= Work task =
Lines holding the string "price" are the ones to copy from this listing.

= Data supplied =

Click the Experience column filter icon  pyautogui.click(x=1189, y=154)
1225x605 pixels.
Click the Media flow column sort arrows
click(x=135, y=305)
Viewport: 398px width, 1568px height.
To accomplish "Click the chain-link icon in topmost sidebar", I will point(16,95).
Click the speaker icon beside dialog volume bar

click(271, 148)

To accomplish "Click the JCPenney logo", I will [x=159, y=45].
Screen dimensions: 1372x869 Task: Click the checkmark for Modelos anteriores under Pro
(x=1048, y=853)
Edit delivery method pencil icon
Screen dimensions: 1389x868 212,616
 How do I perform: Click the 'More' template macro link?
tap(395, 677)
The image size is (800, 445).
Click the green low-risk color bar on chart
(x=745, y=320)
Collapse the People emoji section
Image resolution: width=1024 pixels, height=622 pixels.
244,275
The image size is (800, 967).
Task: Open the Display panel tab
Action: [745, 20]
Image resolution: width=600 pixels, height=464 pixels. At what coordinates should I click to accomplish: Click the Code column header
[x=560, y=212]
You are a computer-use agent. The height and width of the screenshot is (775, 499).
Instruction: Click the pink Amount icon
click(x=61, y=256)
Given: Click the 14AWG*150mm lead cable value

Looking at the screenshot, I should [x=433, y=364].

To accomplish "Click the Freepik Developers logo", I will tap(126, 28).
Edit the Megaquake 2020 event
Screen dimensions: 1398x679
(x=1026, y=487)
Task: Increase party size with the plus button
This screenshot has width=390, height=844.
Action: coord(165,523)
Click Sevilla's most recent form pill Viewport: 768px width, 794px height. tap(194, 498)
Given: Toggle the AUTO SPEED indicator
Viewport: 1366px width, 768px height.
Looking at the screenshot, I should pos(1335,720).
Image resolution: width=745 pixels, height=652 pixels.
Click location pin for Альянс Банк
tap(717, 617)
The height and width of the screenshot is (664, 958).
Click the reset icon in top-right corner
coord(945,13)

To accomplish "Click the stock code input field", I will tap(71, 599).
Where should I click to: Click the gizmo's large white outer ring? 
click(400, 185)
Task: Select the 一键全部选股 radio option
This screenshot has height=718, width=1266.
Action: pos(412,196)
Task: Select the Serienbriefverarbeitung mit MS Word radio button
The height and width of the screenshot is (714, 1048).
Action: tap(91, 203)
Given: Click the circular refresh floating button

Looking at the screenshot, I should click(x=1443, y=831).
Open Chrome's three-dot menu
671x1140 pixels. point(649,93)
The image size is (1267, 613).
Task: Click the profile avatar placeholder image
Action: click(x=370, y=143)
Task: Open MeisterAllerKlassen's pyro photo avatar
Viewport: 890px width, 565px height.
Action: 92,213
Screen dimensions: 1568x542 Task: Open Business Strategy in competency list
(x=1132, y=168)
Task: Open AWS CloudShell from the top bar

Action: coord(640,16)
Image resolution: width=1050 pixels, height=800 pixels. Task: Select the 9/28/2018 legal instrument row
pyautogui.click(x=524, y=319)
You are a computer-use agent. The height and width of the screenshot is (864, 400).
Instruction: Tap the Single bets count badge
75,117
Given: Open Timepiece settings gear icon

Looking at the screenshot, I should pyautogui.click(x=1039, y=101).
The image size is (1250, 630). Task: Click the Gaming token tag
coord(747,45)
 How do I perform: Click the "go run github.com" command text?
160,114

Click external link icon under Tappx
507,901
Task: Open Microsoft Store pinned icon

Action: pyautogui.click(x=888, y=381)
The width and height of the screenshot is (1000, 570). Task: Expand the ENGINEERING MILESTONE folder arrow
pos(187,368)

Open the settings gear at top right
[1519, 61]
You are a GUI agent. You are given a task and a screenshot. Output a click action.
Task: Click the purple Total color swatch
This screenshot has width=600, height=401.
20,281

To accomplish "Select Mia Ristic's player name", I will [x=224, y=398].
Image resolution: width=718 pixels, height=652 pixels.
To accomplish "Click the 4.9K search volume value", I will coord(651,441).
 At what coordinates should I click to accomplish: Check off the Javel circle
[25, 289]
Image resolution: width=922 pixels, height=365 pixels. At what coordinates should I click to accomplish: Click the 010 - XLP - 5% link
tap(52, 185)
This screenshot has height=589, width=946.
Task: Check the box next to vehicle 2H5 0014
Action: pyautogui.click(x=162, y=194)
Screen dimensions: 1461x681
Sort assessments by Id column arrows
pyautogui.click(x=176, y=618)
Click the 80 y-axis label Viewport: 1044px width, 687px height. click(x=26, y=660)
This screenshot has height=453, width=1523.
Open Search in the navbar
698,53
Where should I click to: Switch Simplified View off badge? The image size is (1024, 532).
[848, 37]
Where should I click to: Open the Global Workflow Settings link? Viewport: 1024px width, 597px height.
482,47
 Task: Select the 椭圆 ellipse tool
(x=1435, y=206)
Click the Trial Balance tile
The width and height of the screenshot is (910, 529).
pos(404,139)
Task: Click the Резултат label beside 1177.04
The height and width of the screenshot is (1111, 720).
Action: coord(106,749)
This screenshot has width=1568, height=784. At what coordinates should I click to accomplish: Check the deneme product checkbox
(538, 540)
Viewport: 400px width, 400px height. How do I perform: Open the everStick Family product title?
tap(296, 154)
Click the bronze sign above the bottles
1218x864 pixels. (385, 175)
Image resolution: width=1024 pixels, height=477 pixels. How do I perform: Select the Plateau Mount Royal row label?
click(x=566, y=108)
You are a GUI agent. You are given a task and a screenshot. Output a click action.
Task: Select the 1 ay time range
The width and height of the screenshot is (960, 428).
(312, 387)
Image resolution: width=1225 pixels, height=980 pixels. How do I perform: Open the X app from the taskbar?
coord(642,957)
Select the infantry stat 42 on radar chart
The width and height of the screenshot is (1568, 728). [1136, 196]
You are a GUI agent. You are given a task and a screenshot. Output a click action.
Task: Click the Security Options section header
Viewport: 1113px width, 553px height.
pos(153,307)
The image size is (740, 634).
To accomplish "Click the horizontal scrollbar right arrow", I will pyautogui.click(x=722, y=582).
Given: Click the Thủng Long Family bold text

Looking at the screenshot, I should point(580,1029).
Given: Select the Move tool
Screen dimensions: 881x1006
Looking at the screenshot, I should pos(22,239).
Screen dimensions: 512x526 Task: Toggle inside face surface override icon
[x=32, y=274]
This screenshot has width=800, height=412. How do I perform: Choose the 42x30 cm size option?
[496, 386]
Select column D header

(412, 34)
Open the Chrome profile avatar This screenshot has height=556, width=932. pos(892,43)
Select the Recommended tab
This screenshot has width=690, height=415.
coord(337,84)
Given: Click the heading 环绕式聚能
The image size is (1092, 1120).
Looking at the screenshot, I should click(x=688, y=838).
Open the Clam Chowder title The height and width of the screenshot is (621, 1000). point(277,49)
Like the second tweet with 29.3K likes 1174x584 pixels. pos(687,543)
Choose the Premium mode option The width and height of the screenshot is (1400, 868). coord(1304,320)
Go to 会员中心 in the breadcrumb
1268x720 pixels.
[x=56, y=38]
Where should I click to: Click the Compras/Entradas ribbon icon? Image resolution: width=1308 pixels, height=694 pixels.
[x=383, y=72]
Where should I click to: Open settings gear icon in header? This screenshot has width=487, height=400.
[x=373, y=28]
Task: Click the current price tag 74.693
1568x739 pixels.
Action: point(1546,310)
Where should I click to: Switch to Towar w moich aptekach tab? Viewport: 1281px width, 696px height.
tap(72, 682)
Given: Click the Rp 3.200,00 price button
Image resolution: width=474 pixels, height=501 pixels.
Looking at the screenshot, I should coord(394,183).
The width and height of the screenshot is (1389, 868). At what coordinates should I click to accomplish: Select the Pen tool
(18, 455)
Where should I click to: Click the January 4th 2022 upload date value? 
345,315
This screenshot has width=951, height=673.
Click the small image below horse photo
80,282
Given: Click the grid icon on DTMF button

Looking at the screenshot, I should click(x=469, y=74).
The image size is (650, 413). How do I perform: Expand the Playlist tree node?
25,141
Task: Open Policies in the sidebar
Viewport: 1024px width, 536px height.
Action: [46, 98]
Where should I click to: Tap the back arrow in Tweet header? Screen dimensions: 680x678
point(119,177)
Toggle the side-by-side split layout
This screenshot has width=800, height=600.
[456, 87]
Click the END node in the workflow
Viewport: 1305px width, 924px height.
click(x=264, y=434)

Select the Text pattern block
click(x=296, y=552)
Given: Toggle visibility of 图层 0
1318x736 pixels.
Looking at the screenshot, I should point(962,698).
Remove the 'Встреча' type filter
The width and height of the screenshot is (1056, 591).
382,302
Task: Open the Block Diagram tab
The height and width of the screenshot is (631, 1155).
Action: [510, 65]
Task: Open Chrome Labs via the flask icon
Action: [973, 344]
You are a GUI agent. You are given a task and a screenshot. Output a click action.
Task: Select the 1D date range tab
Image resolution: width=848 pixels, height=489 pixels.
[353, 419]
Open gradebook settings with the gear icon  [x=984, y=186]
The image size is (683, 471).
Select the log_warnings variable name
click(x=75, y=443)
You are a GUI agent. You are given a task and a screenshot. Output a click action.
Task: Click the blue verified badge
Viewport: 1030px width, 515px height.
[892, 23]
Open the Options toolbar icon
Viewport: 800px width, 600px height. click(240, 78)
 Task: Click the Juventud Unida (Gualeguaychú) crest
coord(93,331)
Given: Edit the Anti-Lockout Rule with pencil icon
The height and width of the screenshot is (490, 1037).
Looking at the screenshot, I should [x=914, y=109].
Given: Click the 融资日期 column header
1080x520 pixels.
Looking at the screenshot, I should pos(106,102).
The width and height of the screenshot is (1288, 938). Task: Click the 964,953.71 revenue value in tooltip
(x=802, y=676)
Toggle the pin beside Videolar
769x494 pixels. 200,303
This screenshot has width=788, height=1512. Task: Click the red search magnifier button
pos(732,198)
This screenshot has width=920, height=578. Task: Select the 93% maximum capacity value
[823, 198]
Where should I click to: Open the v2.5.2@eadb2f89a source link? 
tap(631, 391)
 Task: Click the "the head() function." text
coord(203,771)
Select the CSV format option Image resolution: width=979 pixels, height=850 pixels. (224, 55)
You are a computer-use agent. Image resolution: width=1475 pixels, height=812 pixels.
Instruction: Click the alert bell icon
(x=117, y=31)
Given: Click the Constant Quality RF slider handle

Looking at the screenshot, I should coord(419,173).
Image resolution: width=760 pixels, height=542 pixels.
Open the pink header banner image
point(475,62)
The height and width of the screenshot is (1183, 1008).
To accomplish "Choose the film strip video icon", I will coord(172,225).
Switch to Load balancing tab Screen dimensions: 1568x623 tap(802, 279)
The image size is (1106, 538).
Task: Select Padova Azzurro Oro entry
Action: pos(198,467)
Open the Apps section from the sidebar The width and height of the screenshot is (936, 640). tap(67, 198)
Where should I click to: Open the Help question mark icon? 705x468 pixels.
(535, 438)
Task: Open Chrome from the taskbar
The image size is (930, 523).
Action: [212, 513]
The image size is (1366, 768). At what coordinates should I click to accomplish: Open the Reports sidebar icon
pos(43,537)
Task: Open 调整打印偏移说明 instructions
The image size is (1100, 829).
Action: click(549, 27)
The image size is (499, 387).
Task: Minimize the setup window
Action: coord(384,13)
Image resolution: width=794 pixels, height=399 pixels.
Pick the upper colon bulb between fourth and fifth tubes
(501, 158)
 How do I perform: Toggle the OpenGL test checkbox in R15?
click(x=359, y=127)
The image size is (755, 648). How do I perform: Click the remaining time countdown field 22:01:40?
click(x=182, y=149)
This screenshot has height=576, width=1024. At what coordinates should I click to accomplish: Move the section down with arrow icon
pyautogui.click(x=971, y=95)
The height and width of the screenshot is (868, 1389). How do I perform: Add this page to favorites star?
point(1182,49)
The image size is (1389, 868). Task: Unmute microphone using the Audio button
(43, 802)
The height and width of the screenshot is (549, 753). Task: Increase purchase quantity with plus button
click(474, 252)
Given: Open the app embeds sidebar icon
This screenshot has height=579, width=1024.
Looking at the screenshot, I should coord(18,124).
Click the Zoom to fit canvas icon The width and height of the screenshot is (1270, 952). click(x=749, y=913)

= Solution =
Task: Click the current price tag 74.693
Given: Click the Rp 3.200,00 price button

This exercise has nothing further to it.